RE: regression caused by bb6ab52f2bef ("intel_pstate: Do not set utilization update hook too early")

From: Doug Smythies
Date: Sat Jun 25 2016 - 20:27:52 EST


On 2016.06.24 16:09 Rafael J. Wysocki wrote:
> On Friday, June 17, 2016 04:09:33 PM Jisheng Zhang wrote:
>> Dear all,
>>
>> If using acpi-cpufreq instead, v4.6, v4.6-rc3, v4.7-rc3 can't reproduce the issue. It seems
>> only intel_pstate is impacted.
>
> Which is quite obvious, since the commit your bisection led to was
> intel_pstate-specific. :-)
>
> If the issue is what I'm thinking it is, the patch below should help, so
> can you please test it?

Rafael, while you asked Jisheng to test, I tested it also, since I was
already setup for testing this stuff. Summary: works great, see further below
for details.

On 2016.06.25 08:10 Srinivas Pandruvada wrote:
> We should also check why the set_policy callback is getting called
> quite often. May be some thermal zone is tripping quite often.
>
> echo 'file thermal_core.c +p' > /sys/kernel/debug/dynamic_debug/control
>
> may give us some clue.

Srinivas, This part has me baffled, particularly with the new test data
(see further below).
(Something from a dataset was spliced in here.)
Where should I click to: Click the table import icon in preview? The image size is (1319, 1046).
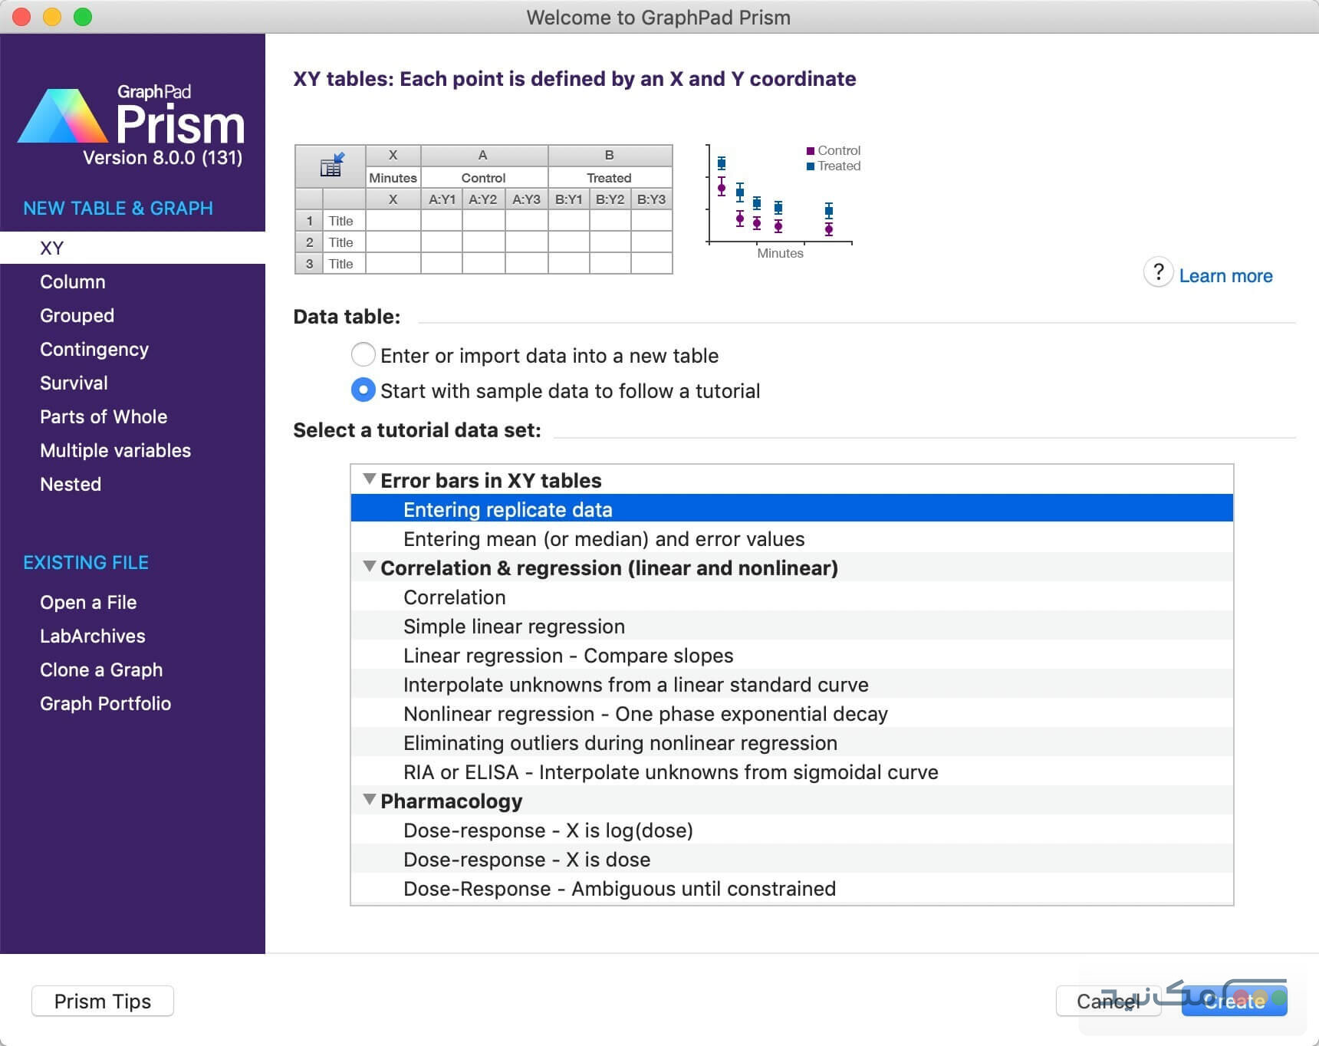pos(331,166)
Note that my test sever never suffers from thermal events,
It can run flat out on all CPU's forever.

Details (some old test data repeated so as to provide context with the new data):

Powertop Wakeups/Second as a function of sample time:
Sample time Kernel 4.7-rc4 +rjw patch
(seconds) Wakeups/second Wakeups/second
300 ~20 ~14
200 ~20 ~15
100 ~22 ~16
50 ~29 ~14
30 ~33 ~15
20 ~44 ~15
5 ~17 (noisy)
3 ~155 ~20 (noisy)

Manual timer stats method:
Kernel 4.7-rc4: ~20 Events/Second
Kernel 4.7-rc4+rjw patch: ~20 Events / Second
Kernel 4.4.0-24 (Ubuntu version numbering method): ~20 Events / Second

Note (to self): Do the timer stats method over a long period (say 300 seconds)
so as to reduce the localized influence from running the script itself.
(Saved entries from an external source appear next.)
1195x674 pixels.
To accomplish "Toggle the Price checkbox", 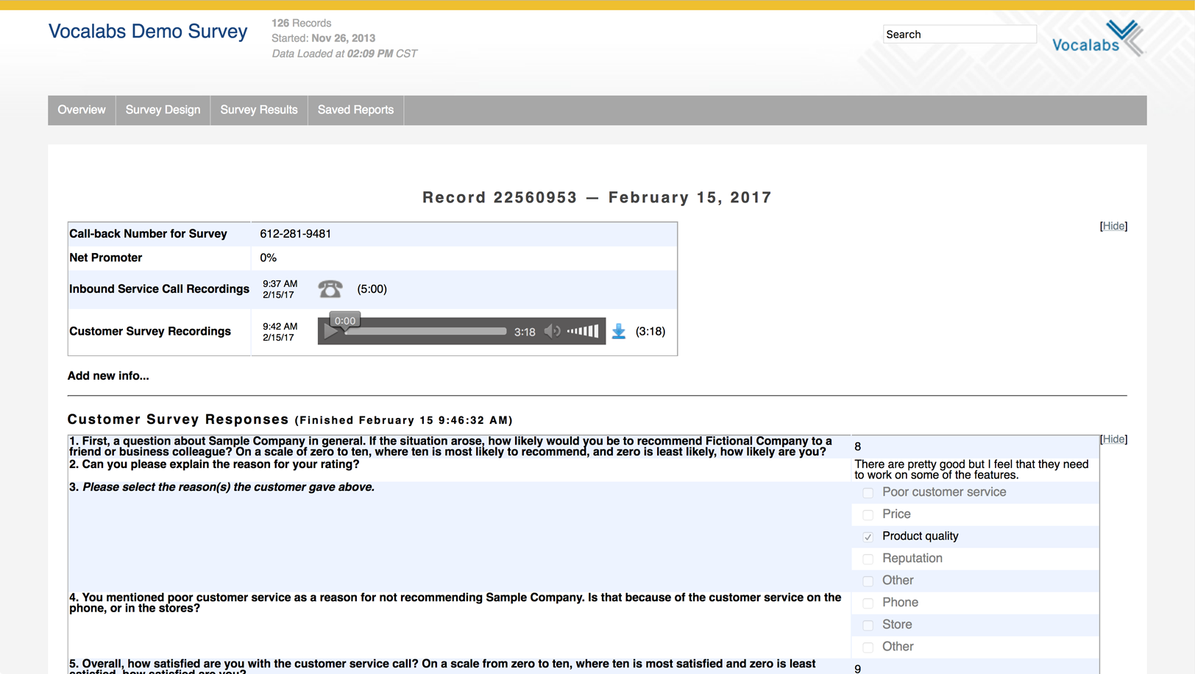I will click(868, 515).
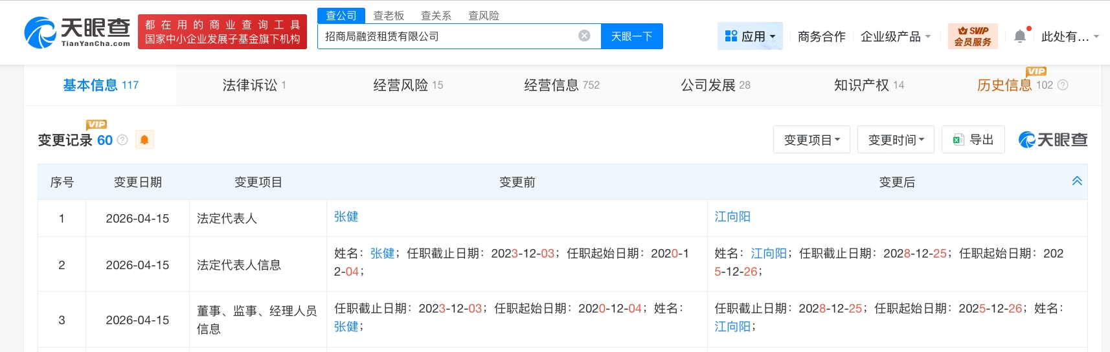Screen dimensions: 1110x352
Task: Open 企业级产品 dropdown menu
Action: click(x=896, y=36)
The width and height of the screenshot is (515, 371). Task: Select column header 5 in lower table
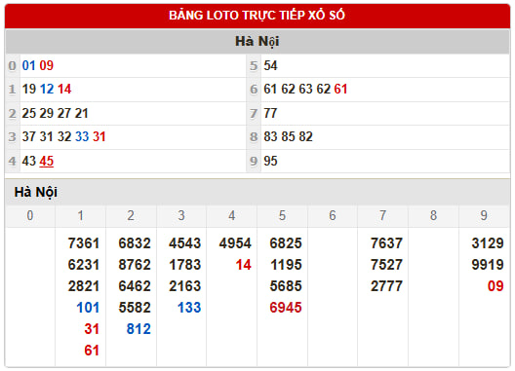(x=282, y=215)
Skipped samples in the intel_pstate driver while running powertop at 5 second sample time:
Kernel 4.7-rc4: ~200 / minute, or ~3.3 per second.
Kernel 4.7-rc4+rjw patch: 0.
Kernel 4.4.0-24: 0.
Other tests were done with Kernel 4.7-rc4 such as compile the kernel and a bunch of Phoronix tests,
and some skipped samples were observed (8 over a 3 hour trace session), but nothing like when running powertop.

Check for messing with the minimum frequency while running powertop at 5 second sample time:
Command: watch -n 0.3 -g cat /sys/devices/system/cpu/cpu*/cpufreq/scaling_min_freq
Kernel 4.7-rc4: Never takes more than a few second to get a hit.
Kernel 4.7-rc4+rjw patch: Ran for over 2 hours without a hit.
Kernel 4.4.0-24: Can not recall how long I ran the test for. No hit.
Srinivas, this is what has me baffled. If it wasn't powertop itself messing
with the minimum CPU clock frequency and setting it to maximum, then what was it?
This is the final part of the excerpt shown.